Has Pharmacogenomic Testing Reached a Tipping Point?

A growing number of studies show that drug/gene interactions can influence how patients respond to specific medications. But there are barriers that prevent the full implementation of pharmacogenomic testing into routine clinical practice.

By John Halamka, M.D., president, Mayo Clinic Platform, and Paul Cerrato, senior research analyst and communications specialist, Mayo Clinic Platform

We have written often about the benefits of pharmacogenomic (PGx) testing in our blogs and books. The field explores the ways in which a person’s genetic makeup influences their response to specific medications. A mutation in the liver cytochrome P-450 enzyme system, for instance, can alter the way a person metabolizes a variety of drugs, which in turn can cause the drug to be toxic, or ineffective, depending on the specific genetic variant.

A new clinical trial published in JAMA lends further support to the view that these services may need to be made more widely available to patients taking psychotropic medication.

A close look at the literature demonstrates the need for better medication management in this patient population. Less than a third of patients with major depressive disorder (MDD), bipolar disease, and schizophrenia continue to take their medication and reach full remission, and between 30% and 50% of patients with MDD respond to the first antidepressant they are prescribed. Additionally, 25,000 U.S. patients go to the emergency department each year with antidepressant side effects. One reason for the poor compliance and adverse effects is the variability among individuals in the way they metabolize psychotropic drugs. Most are processed by three liver enzymes: CYP2D6, CYP2C19, and CYP3A4. There are several genetic variants of these enzymes and there is no easy way to tell which patients have which variants.

With these concerns in mind, David Oslin, MD, with the Department of Psychiatry, University of Pennsylvania, and his colleagues conducted a randomized clinical trial that included nearly 2,000 patients taking antidepressant medication for MDD. Pharmacogenomic (PGx) testing was performed on half the group while the second half received their usual care. Oslin et al found that patients who had undergone PGx testing were significantly less likely to be prescribed a medication with a potential drug-gene interaction.  However, the impact of PGx testing on symptom relief was less impressive. During the 24 weeks of the trial, remission rate for patients who had been tested was about 28% better when compared to patients not tested, but that difference was not significantly better at week 24.

Based on these results, critics will no doubt question the need for routine PGx testing among patients on prescription medications, but the trial suggests one logical reason for the results:  PGx testing can only uncover potential drug/gene interactions. If an individual patient does not have the genetic variant that is known to interact with the drug in question, it’s unlikely that switching medications will have an impact of their clinical course. In other words, the only patients likely to benefit from PGx testing are those who have a detectable drug gene metabolic interaction.  And one of the best way to detect such interactions is to routinely perform whole genomic sequencing to find the variants that put patients at risk. 

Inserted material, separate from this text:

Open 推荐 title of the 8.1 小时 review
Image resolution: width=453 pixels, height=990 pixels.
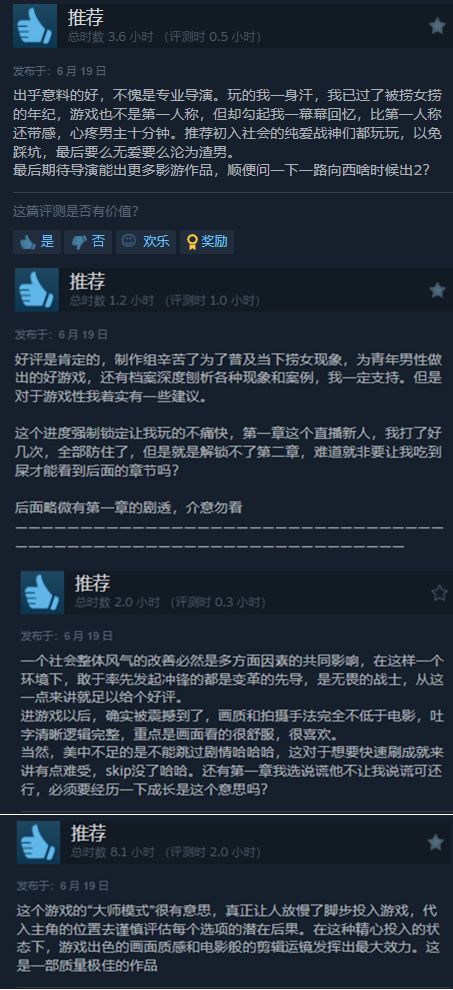pyautogui.click(x=88, y=833)
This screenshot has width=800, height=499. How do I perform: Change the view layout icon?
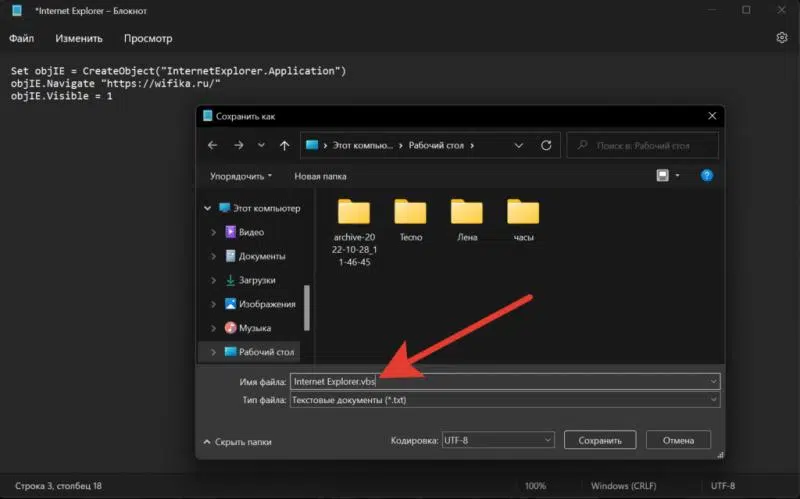tap(662, 175)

Although Oslin et al had mixed results during their trial, others have seen more encouraging results.  One trial found a “significant increase in responders after 8 weeks of antidepressant therapy when genetic information on CYP2D6, CYP2C19, CYP1A2, SLC6A4, and HTR2A was used to dose patients (n =114) as compared to standard treatment (n = 113).”  A meta-analysis of 5 RCTs that looked at the value of PGx testing confirmed these benefits, concluding that pharmacogenetic-guided therapy was about 70% more effective at achieving symptom remission, compared to standard therapy.

PGx testing has been an active area of research at Mayo Clinic as well. Eric Matey, a pharmacist at Mayo Clinic in Rochester, MN, and his colleagues recently performed genotyping in 82 healthy adult volunteers and found 93% were CYP1A2 rapid metabolizers while 88% were CYP3A5 poor metabolizers. The pre-emptive PGx testing enabled clinicians to provide better medication management to over half the participants. The investigators also suggested that adding PGx test results to a patient’s EHR and developing clinical decision support rules to alert providers to these genetic variants would likely improve patient outcomes.

On the other hand, Paul Croarkin, D.O., M.S., with the Mayo Clinic Department of Child Psychiatry, pointed out that many pragmatic studies have been conducted in this field that found no differences in clinical outcomes among depressed patients when drug/gene interactions were taken into consideration. “These tests have value but not always in the way they are marketed by the laboratories that offer them. With good intentions, they lump numerous drug/gene interactions together in one test panel, which makes the results difficult to defend scientifically. Even when these panels are used to study large patient cohorts, the results are very often underpowered statistically for any one drug/gene interaction. A better approach would be to study a single drug/gene interaction in psychiatric patients and also include several other variables in the study, including age, gender, family history and so on.”